本作品である『俺はデュラハン。首を探している』がレッドライジングブックスから書籍化いたします。ここまでこられたのも読者様のお陰です。ありがとうございます! これからもよろしくお願いします!

 

「せあっ!」


 数多の骨を吸収したスケルトンドラゴンに聖騎士のリアが果敢に斬り込む。


 聖属性を帯びる槍の攻撃によってその身体を削り取っていくが、回復したスケルトンドラゴンの装甲は厚い。

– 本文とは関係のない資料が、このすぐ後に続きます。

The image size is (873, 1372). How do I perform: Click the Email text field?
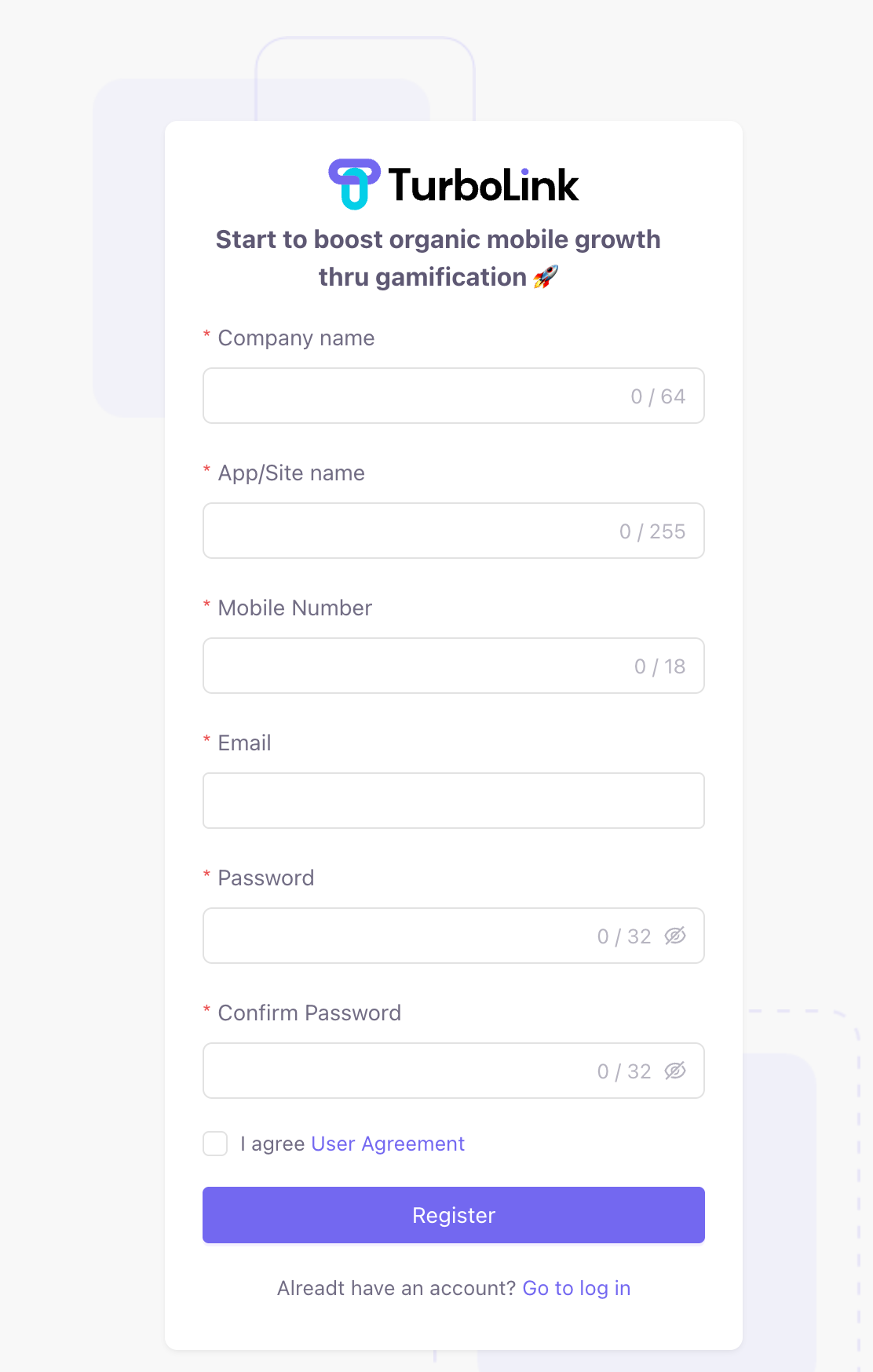454,801
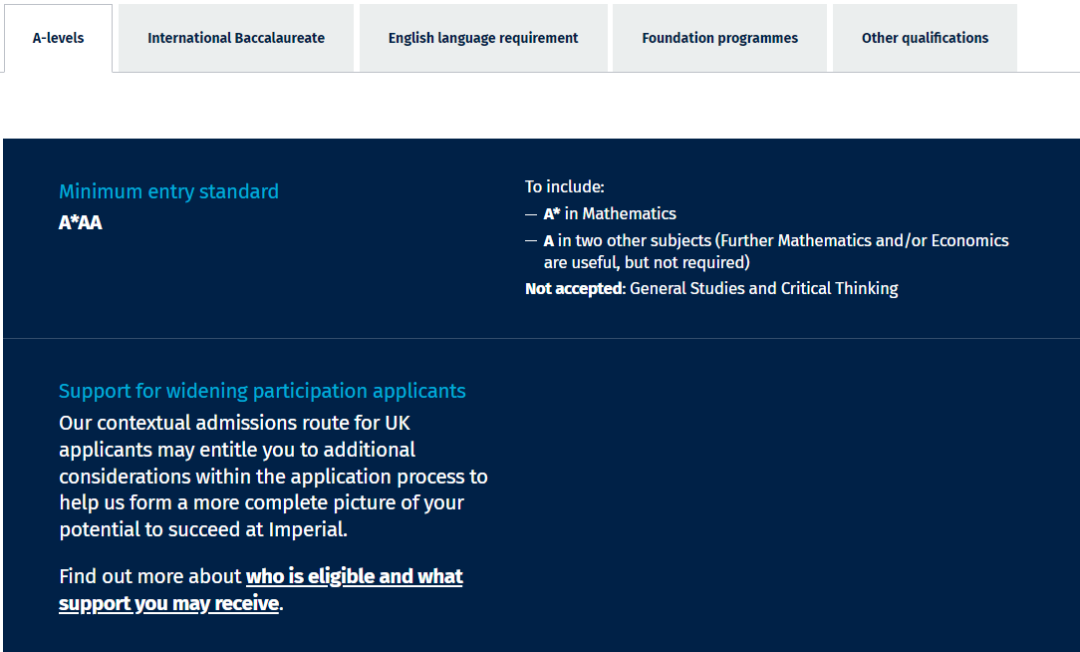1080x652 pixels.
Task: Click 'Support for widening participation applicants' heading
Action: click(262, 391)
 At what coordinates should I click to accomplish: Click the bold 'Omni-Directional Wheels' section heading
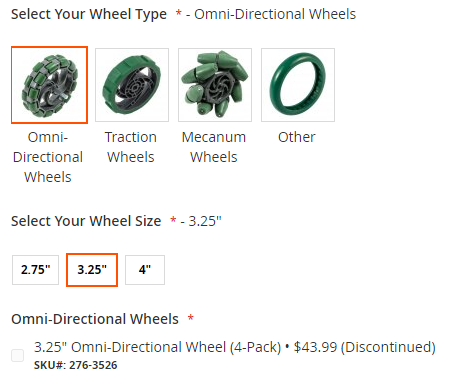[x=95, y=319]
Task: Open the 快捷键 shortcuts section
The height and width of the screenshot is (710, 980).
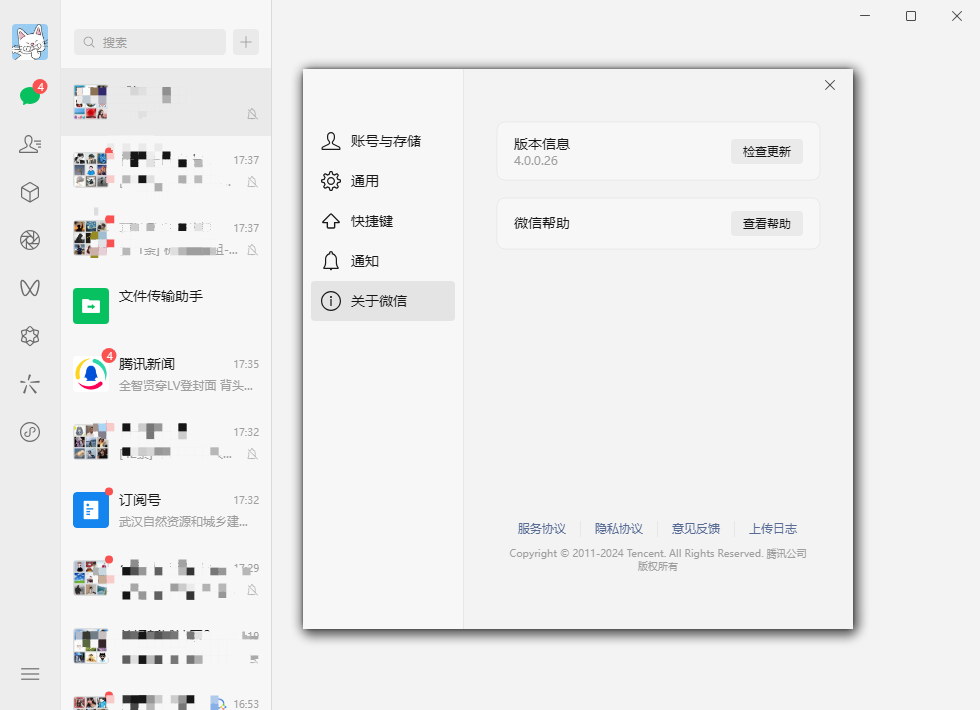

 リアが聖槍を突き立て、薙ぎ払い、切断していっても致命傷を与えることはできず、逆に装甲となる骨でお返しとばかりに突き返してくるくらいだ。


 横っ腹から飛び出た鋭い骨の数々がリアへと襲いかかる。


「くっ……!」


 攻撃を中止して体をよじるリアだが、全てを躱す事はできなかったようで何本かの骨がその身体を掠めた。


 リアの滑らかな白い頬や腕から一筋の血が流れる。


 体勢を崩しながら軽傷にとどめたリアだが、頭上からはスケルトンドラゴンの巨大な足が迫っていた。


 彼女ならあっさりと避けられるかもしれないが、結構危ない状況かもしれないので俺は慌てて駆け出す。


 そして、振り下ろされる左脚目がけて、横から思いっきりアダマンタイトの大剣を叩きつけてやる。


『ガアアアアアッ!?』


 スケルトンドラゴンが驚いたような声を上げながら仰け反る。


 俺が大剣を打ち付けた場所を見ると、足の装甲が大きく剥がれているのが見えた。もう二発くらい叩きこめば足を抑えることができそうである。


「デュークさん、助かりました!」


 リアはそう言うと銀色の髪を翻して迫撃へと移る。


 俺もそれに続いて骨の装甲を引き剥がしてやろうと思ったが、スケルトンドラゴンが下顎を大きく開いたので立ち止まる。


「ヤバい!」


 ついに俺の方にもブレスが来る!


 あいつのブレスの威力は実際にこの目で見たので防御力に自信のある俺でも受けようとは思わない。俺は急いで進行方向を切り替えて走り出す。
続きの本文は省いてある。